* **本文**:
****

遊び心あふれるトイ“ホラー”ストーリー。
主人公は、引っ越しをして友だちがいない少年アンディ。母親カレンは女手ひとつで彼を養うために量販店で働きづめ。友だちと遊ぶこともなく、いつもひとりぼっちでゲームばかりしているアンディを心配したカレンは、勤め先に返品された不良品の「バディ人形」を彼にプレゼントします。はじめこそ、「バディ人形」の奇妙な言動に戸惑っていたアンディですが、やがて「バディ人形」の虜となっていきます。
チャッキーの服装は’88年版と同じ、青いオーバーオールにマルチボーダー柄のトップス。商品名が’88年版の「グッドガイ人形」から、「バディ人形」に変更されていますが、これにはワケが。’88年版の人形デザインの元ネタとされているのが、玩具メーカー・ハズブロが販売していた「マイ・バディ人形」なのです。商品名だけでなく、今作のチャッキーは内面的にも大きな違いが。’88年版のチャッキーは自分のエゴのために殺人を犯しますが、今回は、持ち主アンディへの愛ゆえに暴走を重ねていきます。実はこの設定も’88年版の初期プロット(構想段階のあらすじ)と同じ。’88年版の精神に敬意を払いながら、現代版にリブートしているのです。

****

* **課題**:
• 1. 本文によると、’88年版の人形デザインの元ネタとされているのは何ですか。
• 2. チャッキーを紹介する本文を、最後の文の後から書き進めてください。

****

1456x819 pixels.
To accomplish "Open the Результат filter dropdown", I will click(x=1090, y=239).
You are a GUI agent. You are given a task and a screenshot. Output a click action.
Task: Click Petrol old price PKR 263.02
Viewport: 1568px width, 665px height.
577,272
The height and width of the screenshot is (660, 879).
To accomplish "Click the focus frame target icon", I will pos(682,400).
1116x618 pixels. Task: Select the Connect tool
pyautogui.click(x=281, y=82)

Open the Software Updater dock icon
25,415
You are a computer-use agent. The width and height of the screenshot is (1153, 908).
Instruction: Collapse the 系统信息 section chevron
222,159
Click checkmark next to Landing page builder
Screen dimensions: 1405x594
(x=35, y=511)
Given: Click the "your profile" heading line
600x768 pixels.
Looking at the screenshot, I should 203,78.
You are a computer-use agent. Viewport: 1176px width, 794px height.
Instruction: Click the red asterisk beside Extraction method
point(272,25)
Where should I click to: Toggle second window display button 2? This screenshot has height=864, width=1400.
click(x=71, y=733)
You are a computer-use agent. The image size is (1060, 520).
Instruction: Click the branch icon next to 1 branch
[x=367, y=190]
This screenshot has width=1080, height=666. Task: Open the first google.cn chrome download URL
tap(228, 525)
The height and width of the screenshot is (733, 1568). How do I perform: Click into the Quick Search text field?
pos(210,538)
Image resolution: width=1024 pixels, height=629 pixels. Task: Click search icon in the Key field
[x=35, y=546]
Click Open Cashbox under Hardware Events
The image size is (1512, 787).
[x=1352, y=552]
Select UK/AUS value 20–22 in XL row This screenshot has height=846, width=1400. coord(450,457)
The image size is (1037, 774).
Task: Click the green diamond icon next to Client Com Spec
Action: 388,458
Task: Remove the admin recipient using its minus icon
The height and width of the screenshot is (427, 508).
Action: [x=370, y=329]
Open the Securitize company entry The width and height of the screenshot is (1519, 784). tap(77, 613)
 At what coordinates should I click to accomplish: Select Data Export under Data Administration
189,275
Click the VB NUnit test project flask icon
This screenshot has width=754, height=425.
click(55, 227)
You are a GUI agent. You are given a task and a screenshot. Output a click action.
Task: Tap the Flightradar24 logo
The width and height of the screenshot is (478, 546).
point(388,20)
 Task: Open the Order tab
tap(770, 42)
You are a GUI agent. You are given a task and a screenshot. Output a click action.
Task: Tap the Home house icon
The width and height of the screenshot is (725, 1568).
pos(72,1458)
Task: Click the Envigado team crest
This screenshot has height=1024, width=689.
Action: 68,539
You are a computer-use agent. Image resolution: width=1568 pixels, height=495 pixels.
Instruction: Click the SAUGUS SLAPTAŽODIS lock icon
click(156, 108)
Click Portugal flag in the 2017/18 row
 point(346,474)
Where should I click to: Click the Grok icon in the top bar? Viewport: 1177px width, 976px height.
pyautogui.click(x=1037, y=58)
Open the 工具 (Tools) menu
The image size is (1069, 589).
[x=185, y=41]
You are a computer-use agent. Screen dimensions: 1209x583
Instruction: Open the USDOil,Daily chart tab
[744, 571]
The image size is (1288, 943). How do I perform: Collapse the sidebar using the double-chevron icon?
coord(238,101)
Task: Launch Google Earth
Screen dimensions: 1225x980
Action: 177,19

****

* **課題の解答**:
• 1. 玩具メーカー・ハズブロが販売していた「マイ・バディ人形」です。

• 2.
今作のチャッキーは、最先端テクノロジー企業カスラン社が手掛けたAI技術を搭載。電化製品を自在に操り、人間の言動を学習してどんどん賢く進化していきます。ある日、チャッキーは、アンディや彼の友だちと一緒にホラー映画の名作『悪魔のいけにえ』を観賞。アンディたちがゲラゲラと笑う姿を見て、チャッキーは残酷な殺人シーンを彼を喜ばせるものだと勘違い。アンディを傷つける相手を見つけるやいなや、『悪魔のいけにえ』を即マネして、制裁を加えてしまいます。チャッキーの凶行を知ったアンディは当然ながらドン引き。ところが、アンディがチャッキーと距離を置こうとすればするほど、彼は暴走。アンディの身近な人々を恐怖に陥れていきます。
孤独にさいなまれ、チャッキーのトリコになっていく少年アンディの心を繊細に表現したのは、ガブリエル・ベイトマン。ホラー・ドラマ『アウトキャスト』では悪霊に憑りつかれた少年に扮し、生きたゴキブリを食べる衝撃シーンを披露して話題を呼んだ美少年で、『アナベル 死霊館の人形』や『ライト/オフ』などの大ヒットホラー映画にも重要な役で出演しています。チャッキーの声を熱演したのは、『スター・ウォーズ』シリーズのルーク・スカイウォーカー役でおなじみのマーク・ハミル。『スター・ウォーズ』ネタで笑わせてくれるほか、彼が歌うバディ・ソングの破壊力が半端ない!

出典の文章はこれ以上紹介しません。